Sukoharjo,Jawa
Tengah di Sebuah Universitas Islam Negeri, 2025 – Berdekatan
dengan Gedung SBSN dan UPT Bahasa kampus yang menjulang, tersembunyi aib
lingkungan yang memprihatinkan: tanah kosong belakang kampus telah berubah
menjadi TPA ilegal. Gunungan sampah plastik, sisa makanan, kayu, hingga sterofoam
mencemari lahan kosong yang menjadi buruk secara estetika hingga kebersihan dan
Kesehatan secara lingkungan. Ironisnya, praktik pembuangan liar ini terjadi di
lingkungan institusi yang seharusnya menjadi panutan penerapan nilai-nilai
Islam, termasuk khalifah fil ardh (pengelola bumi) dan amar
ma'ruf nahi munkar (menyeru kebaikan, mencegah kemungkaran). Masalah
kronis ini bukan hanya merusak lingkungan, tapi mengikis kredibilitas kampus
sebagai pusat peradaban Islam.
Dampak yang Mengkhianati Nilai Dasar, Pembuangan sampah sembarangan ini telah menimbulkan konsekuensi serius yakni:
- Pencemaran Tanah & Air: Lindi
(cairan sampah) meresap mencemari tanah dan berpotensi mengontaminasi air
tanah (QS. Ar-Rum:41 - "Telah tampak kerusakan di darat dan
di laut...").
- Sarang Penyakit: Menjadi
habitat vektor penyakit (nyamuk DBD, lalat, tikus) yang mengancam
kesehatan civitas academica.
- Polusi Visual & Bau: Merusak
estetika kampus dan mengganggu kenyamanan belajar serta ibadah.

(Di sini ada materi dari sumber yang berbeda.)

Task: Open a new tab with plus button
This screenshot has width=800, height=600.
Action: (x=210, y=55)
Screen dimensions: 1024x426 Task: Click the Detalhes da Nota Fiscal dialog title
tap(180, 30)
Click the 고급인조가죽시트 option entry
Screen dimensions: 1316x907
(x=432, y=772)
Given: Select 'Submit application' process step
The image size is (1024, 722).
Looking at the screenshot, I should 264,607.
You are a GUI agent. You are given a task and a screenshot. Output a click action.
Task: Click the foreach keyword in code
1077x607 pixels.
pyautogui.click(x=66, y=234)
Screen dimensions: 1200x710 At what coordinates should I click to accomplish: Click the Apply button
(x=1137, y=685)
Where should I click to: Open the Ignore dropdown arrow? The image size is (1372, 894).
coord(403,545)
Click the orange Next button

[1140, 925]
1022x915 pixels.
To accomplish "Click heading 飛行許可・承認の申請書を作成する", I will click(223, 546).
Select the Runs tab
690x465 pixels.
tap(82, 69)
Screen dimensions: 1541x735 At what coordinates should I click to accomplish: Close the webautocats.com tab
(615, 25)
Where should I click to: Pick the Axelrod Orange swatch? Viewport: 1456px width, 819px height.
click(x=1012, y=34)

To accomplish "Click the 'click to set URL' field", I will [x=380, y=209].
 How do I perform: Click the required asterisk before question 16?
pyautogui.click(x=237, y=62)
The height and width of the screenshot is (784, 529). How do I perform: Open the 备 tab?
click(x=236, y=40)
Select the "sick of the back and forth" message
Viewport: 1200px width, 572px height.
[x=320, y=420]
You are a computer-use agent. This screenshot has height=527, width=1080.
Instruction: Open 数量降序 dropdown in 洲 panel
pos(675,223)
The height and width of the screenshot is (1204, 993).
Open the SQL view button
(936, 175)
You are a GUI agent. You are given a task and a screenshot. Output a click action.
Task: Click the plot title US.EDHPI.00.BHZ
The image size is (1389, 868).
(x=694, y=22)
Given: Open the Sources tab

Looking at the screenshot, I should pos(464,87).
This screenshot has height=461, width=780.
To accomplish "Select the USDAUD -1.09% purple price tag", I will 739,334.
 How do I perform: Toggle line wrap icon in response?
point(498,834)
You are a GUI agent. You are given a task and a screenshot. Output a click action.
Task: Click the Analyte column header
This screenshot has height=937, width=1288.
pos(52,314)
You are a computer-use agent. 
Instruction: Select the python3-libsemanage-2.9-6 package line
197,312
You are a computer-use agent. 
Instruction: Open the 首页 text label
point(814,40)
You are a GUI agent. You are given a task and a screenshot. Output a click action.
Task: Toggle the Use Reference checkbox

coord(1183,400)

- Pemborosan Sumber Daya: Sampah
bernilai ekonomi (plastik, kertas, organik) terbuang sia-sia, bertentangan
dengan prinsip ihsan (berbuat optimal) dan larangan israf
(berlebihan).
- Dosa Kolektif: Pembiaran
masalah ini adalah pengingkaran terhadap amanah sebagai penjaga lingkungan
(QS. Al-Ahzab:72).
Jalan Keluar: Integrasi Nilai Islami dan Aksi Nyata
Solusi yang saya tawarkan berupa solusi yang holistik, berkelanjutan, dan berlandaskan syariah, sehingga kampus dapat meningkatkan fungsinya sebagai wadah peradaban islam:
1. Tindakan Penanganan Pertama Berupa Penutupan & Penertiban (Nahi Mungkar)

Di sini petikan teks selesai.